__Exercise__. Copy word for word everything in the data below, from the line containing "Click the Июль point on the traffic graph" down to the end of the data, leaving out the pictures.

__Data for the task__.
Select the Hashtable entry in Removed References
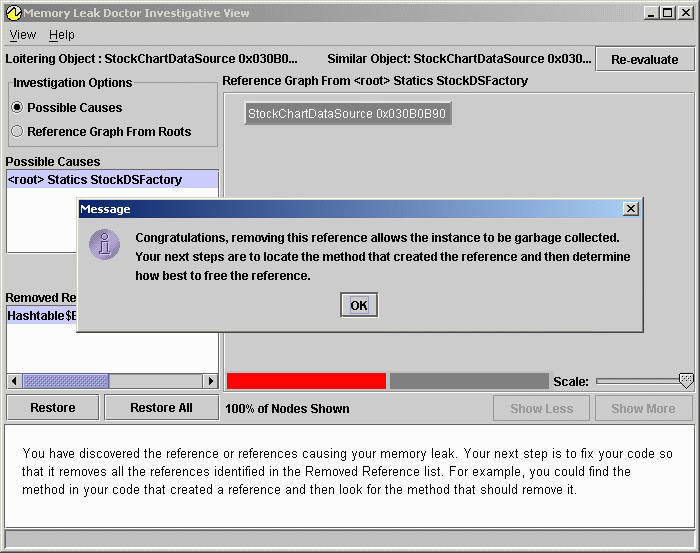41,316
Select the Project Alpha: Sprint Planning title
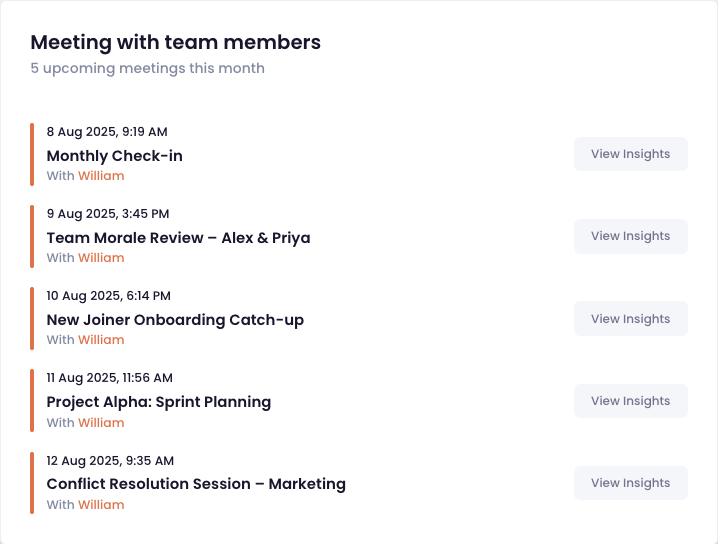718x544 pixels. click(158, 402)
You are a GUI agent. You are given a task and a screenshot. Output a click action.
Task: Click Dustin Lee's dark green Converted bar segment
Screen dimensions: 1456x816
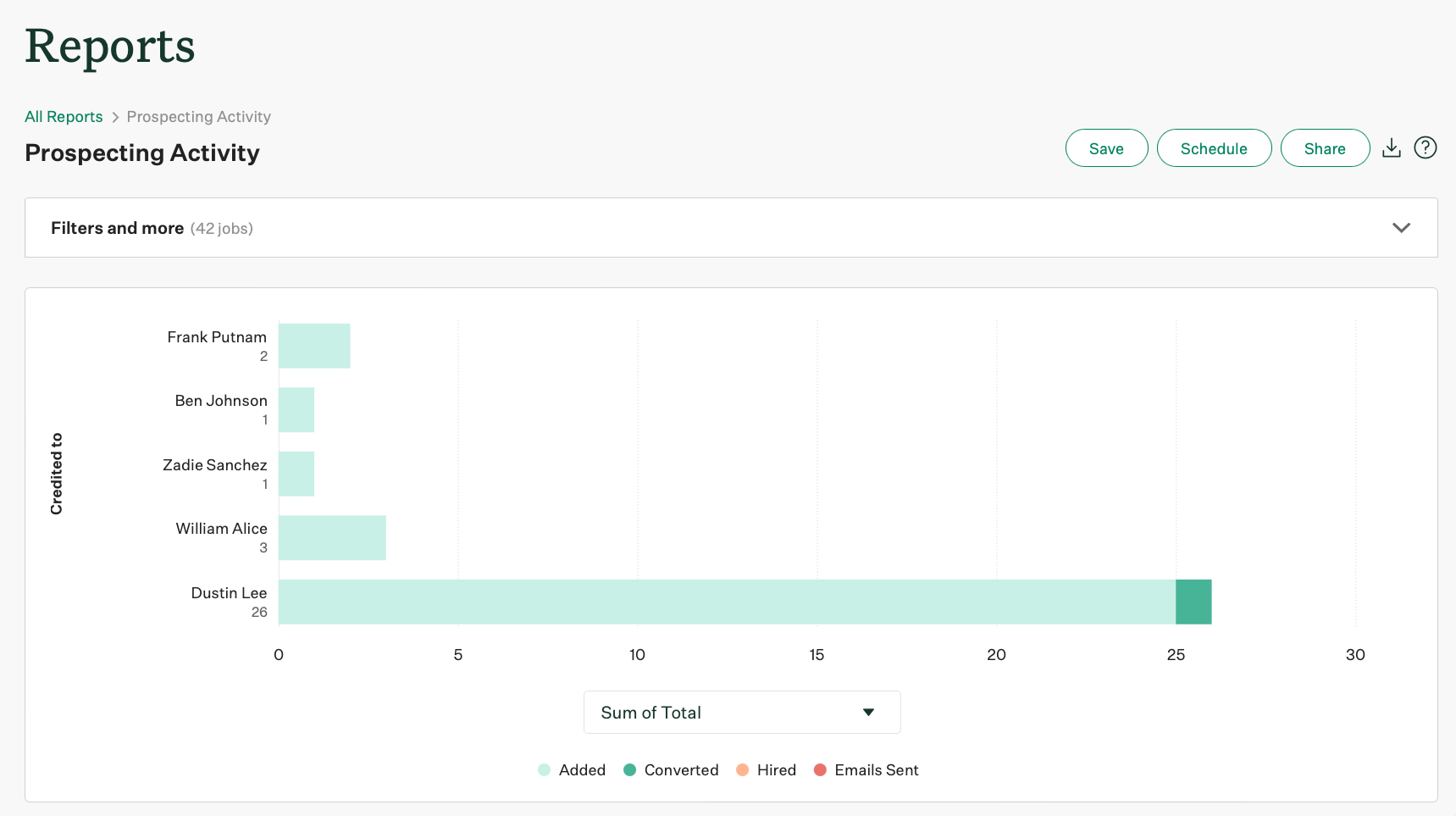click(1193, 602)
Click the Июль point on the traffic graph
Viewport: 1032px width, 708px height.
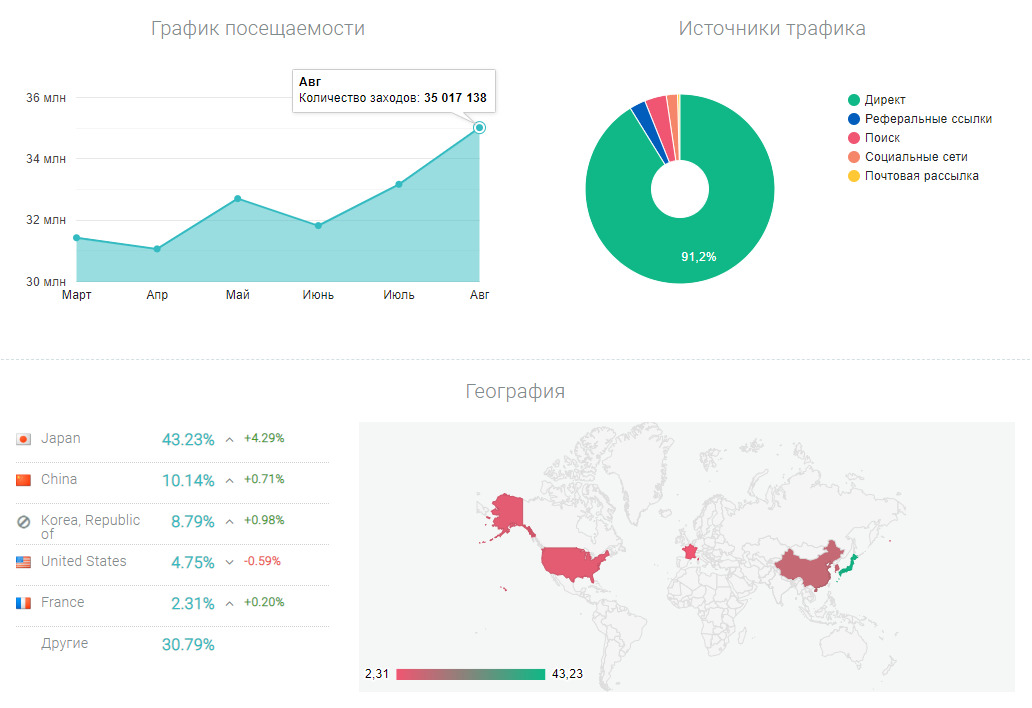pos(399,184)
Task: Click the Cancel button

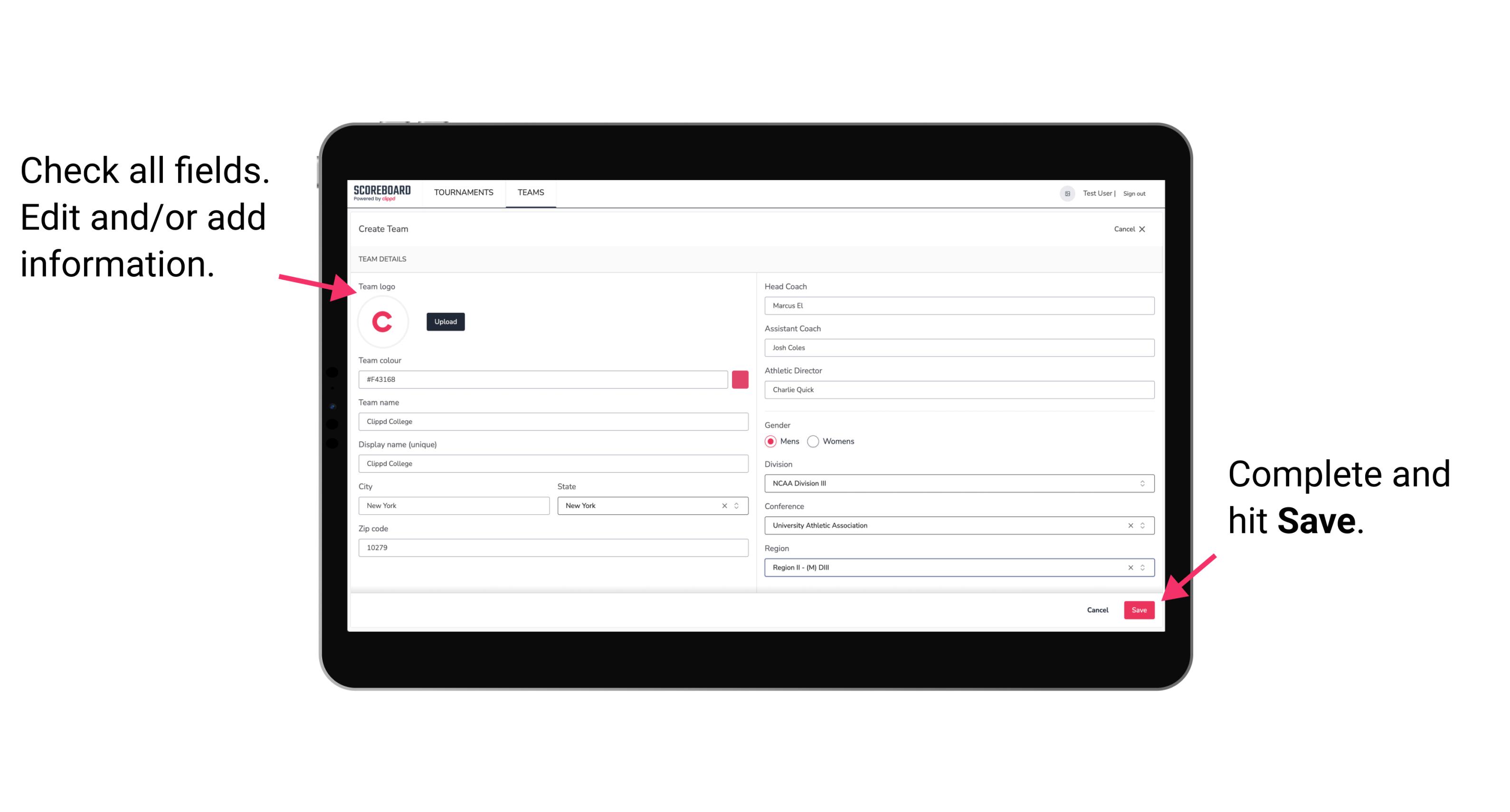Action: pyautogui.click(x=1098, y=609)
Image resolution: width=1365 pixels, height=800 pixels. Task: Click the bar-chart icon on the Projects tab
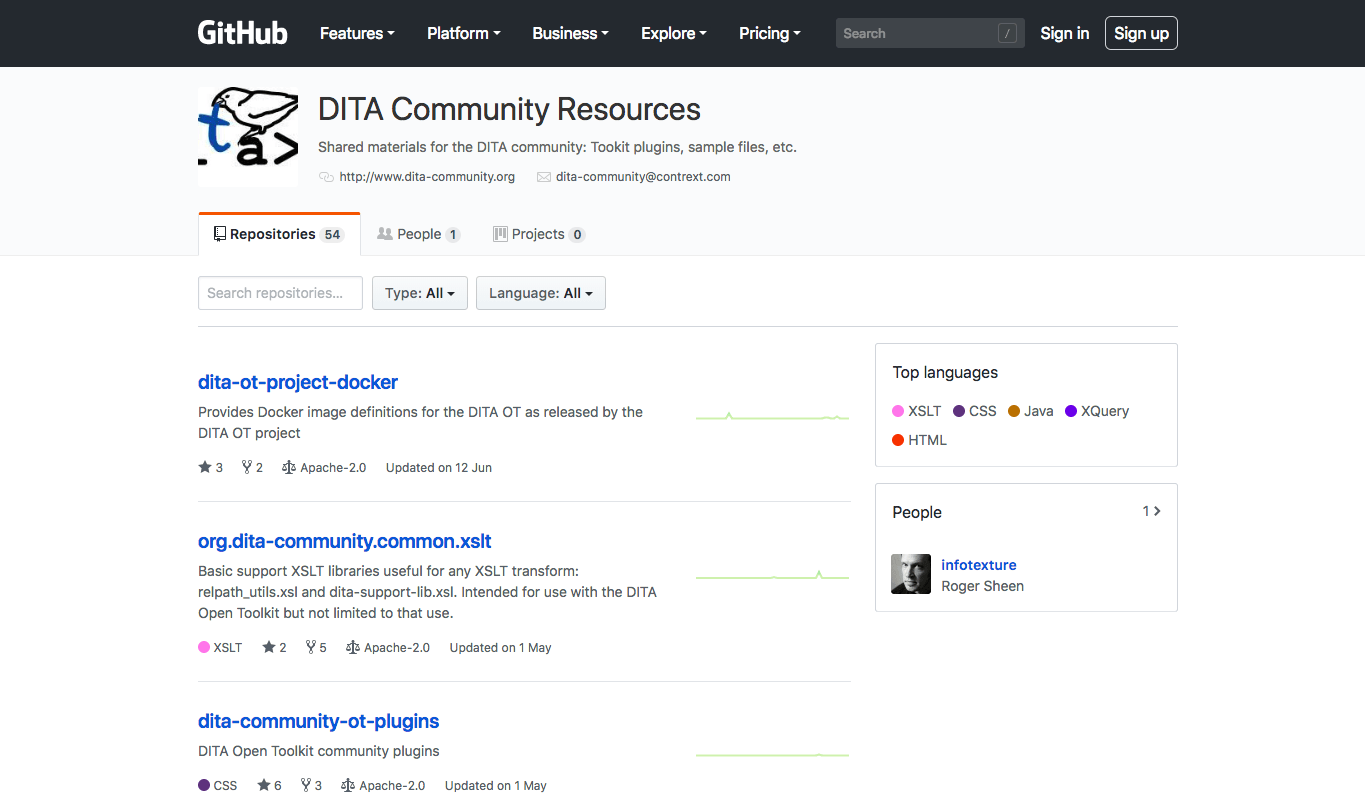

__Exercise result__.
Click the Июль point on the traffic graph
Viewport: 1032px width, 708px height.
pos(399,184)
Task: Click the Cancel button

Action: pyautogui.click(x=1098, y=609)
Image resolution: width=1365 pixels, height=800 pixels. Task: Click the bar-chart icon on the Projects tab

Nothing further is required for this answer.